What you have to do ::
Copy the material below word for word, keeping every line as it is.

** start Input material **

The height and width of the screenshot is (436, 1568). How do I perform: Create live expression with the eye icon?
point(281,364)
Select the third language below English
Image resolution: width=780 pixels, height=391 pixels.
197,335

** end Input material **

Result ::
The height and width of the screenshot is (436, 1568). How do I perform: Create live expression with the eye icon?
point(281,364)
Select the third language below English
Image resolution: width=780 pixels, height=391 pixels.
197,335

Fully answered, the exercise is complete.